Every entry in the listing is to be reproduced exactly.

# # # # #

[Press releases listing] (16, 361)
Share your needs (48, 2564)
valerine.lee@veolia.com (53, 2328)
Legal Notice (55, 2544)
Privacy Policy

# # # # #

▶ Exercise answer:
[Press releases listing] (16, 361)
Share your needs (48, 2564)
valerine.lee@veolia.com (53, 2328)
Legal Notice (55, 2544)
Privacy Policy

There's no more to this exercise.